# Mein 144hz Monitor  startet immer mit 60 hz



## Dedde (15. Juni 2019)

ich hab seit kurzem einen neuen monitor und zwar den MSi Optix MAG321CQR. wenn ich den pc einschalte läuft er nur auf 60hz obwohl 144hz angewählt sind. muss also immer erst 60 dann wieder 144hz einstellen damit er es übernimmt. das ist mein 2. monitor von msi, da der 1. einen transportschaden hatte. war aber beim 1. genauso. angeschlossen via dp. 
mein alter asus monitor hatte ich per mini dp angeschlossen und hatte damit nie ein problem. kann das auch an der gpu liegen?


----------



## gekipptesBit (15. Juni 2019)

*AW: mein 144hz monitor  startet immer mit 60 hz*

In der Windowseinstellung unter Rechtsklick auf dem Desktop die Bildschirmauflösung anwählen, dann erweiterte Einstellungen beim Reiter Monitor auf 144Hz einstellen und übernehmen.
So bleibt es fast ewig eingestellt, kann aber durch Abstürze oder andere Softwareeinwirkungen wieder auf z.B. auch auf 59Hz mal umspringen dürfen.


----------



## Dedde (15. Juni 2019)

*AW: mein 144hz monitor  startet immer mit 60 hz*

war schon auf 144hz eingestellt. habs trotzdem nochmal übernommen. nach einem neustart besteht das problem aber weiterhin. wie gesagt. es steht schon 144hz dran, läuft aber nur mit 60 oder so. jedenfalls spüre ich es bei der ersten mausbewegung


----------



## gekipptesBit (15. Juni 2019)

*AW: mein 144hz monitor  startet immer mit 60 hz*

Dann mal in den Monitoreinstellungen den DP-Eingang fest einstellen, Autoquelle aus und Schnellstartmodus aus wenn diese Einstellungen verfügbar sind. Ansonsten hat bei mir mein ausgeschalteter Hibernatemodus von Windows 8.1 gesorgt das meine Radeoneinstellungen nur fehlerhaft übernommen wurden. Bei aktiviertem Hibernatemodus läuft alles bestens, hab das mal irgendwo im Forum gelesen das sowas die Einstellungen beeinträchtigen kann.


----------



## JoM79 (15. Juni 2019)

*AW: mein 144hz monitor  startet immer mit 60 hz*



Dedde schrieb:


> war schon auf 144hz eingestellt. habs trotzdem nochmal übernommen. nach einem neustart besteht das problem aber weiterhin. wie gesagt. es steht schon 144hz dran, läuft aber nur mit 60 oder so. jedenfalls spüre ich es bei der ersten mausbewegung


Heisst was genau?
Du kannst doch einfach den Mauszeiger zwischen zwei Punkten hin und her bewegen, dann siehst Du es doch sofort.


----------



## Dedde (15. Juni 2019)

*AW: mein 144hz monitor  startet immer mit 60 hz*

ich hab win 7. monitor ist soweit auf dp eingestellt. sehe da sonst keine großartigen optionen.
JoM79, komme nicht ganz mit, was meinst du denn?


----------



## JoM79 (15. Juni 2019)

*AW: mein 144hz monitor  startet immer mit 60 hz*

Hast du Aero aktiviert.

Einfach den Mauszeiger zwischen zwei Punkten bewegen. 
Bei 144Hz siehst du doppelt soviele Zwischenschritte zwischen den Punkten, als bei 60Hz.

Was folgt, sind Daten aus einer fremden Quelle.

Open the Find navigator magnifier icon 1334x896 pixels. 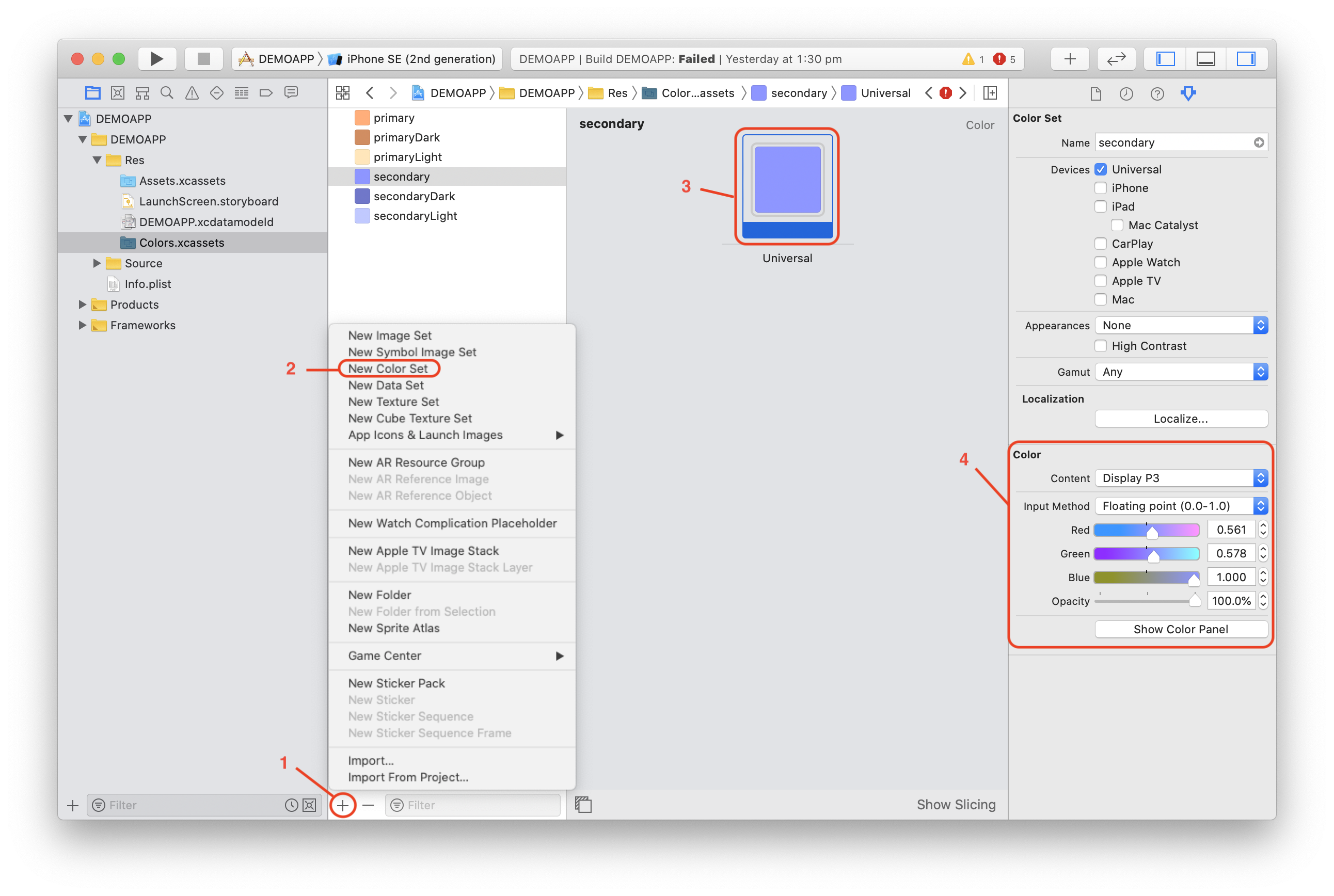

Was für eine Grafikkarte hast du?


----------



## Dedde (16. Juni 2019)

*AW: mein 144hz monitor  startet immer mit 60 hz*

1080ti. welche punkte meinst du?


----------



## gekipptesBit (16. Juni 2019)

*AW: mein 144hz monitor  startet immer mit 60 hz*

Im und am Monitormenü und nicht in Windows 7 oder Treibereinstellungen meinte ich den DP-Eingang fest einstellen, Autoquelle aus und Schnellstartmodus aus wenn diese Einstellungen verfügbar sind an dem Monitor. Und das Bewgegen des Mauszeigers kann durchaus bei nur 60 Hz ein so genanntes Tearing(Bildzerreißen) mitbewirken, hat aber auch mit der Wiederholrate wohl eher zu tun. Bei ca. 160 und mehr Bildern pro Sekunde wird es ohne was Einzustellen, bzw. der Zusatzfunktionen des Monitors zu vertrauen, nunmal nicht weggehen. Dazu muß man die Wiederholrate im Treiber oder anderen Einstellungen auf 144 oder besser 145 FPS begrenzen.


----------



## JoM79 (16. Juni 2019)

*AW: mein 144hz monitor  startet immer mit 60 hz*



Dedde schrieb:


> 1080ti. welche punkte meinst du?





			Dieser Inhalt steht nur eingeloggten Mitgliedern zur Verfügung.
        




			Dieser Inhalt steht nur eingeloggten Mitgliedern zur Verfügung.
        


Einmal 60Hz und einmal 144Hz.
Willst du Gsync compatible nicht nutzen?
Und ist Aero jetzt aktiviert oder nicht?
Was hast du bei Auflösung in der Nvidia Systemsteuerung eingestellt?


----------



## Dedde (16. Juni 2019)

*AW: mein 144hz monitor  startet immer mit 60 hz*

win aero ist aktiv. auflösung nativ 2560x1440p @ 144hz sind eingestellt. hab mich mit gsync nicht auseinander gesetzt


----------



## JoM79 (16. Juni 2019)

*AW: mein 144hz monitor  startet immer mit 60 hz*

Brauchst du auch nicht, Gsync compatible funktioniert nicht mit Win7.
Bleibt nur noch die Frage, warum du denkst, dass es weniger als 144hz sind.
Mit dem Mauszeigertest schnell nachzuprüfen.


----------



## Dedde (17. Juni 2019)

*AW: mein 144hz monitor  startet immer mit 60 hz*

ich weiß wie sich 60 hz anfühlen.  das spürt man bei der ersten bewegung. oder wenn du ein fenster auf dem desktop hin und her ziehst, siehst du es zb auch sofort. wie gesagt, ich stelle dann 60hz ein, übernehme (fühlt sich dann genau gleich an) und dann 144hz und übernehme.


----------



## dau_proofed (17. Juni 2019)

*AW: mein 144hz monitor  startet immer mit 60 hz*

Vielleicht auch ein V-Sync problem? 
Hast du deinen Grafikkartentreiber mal komplett zurückgesetzt?


----------



## Dedde (19. Juni 2019)

*AW: mein 144hz monitor  startet immer mit 60 hz*



dau_proofed schrieb:


> Vielleicht auch ein V-Sync problem?
> Hast du deinen Grafikkartentreiber mal komplett zurückgesetzt?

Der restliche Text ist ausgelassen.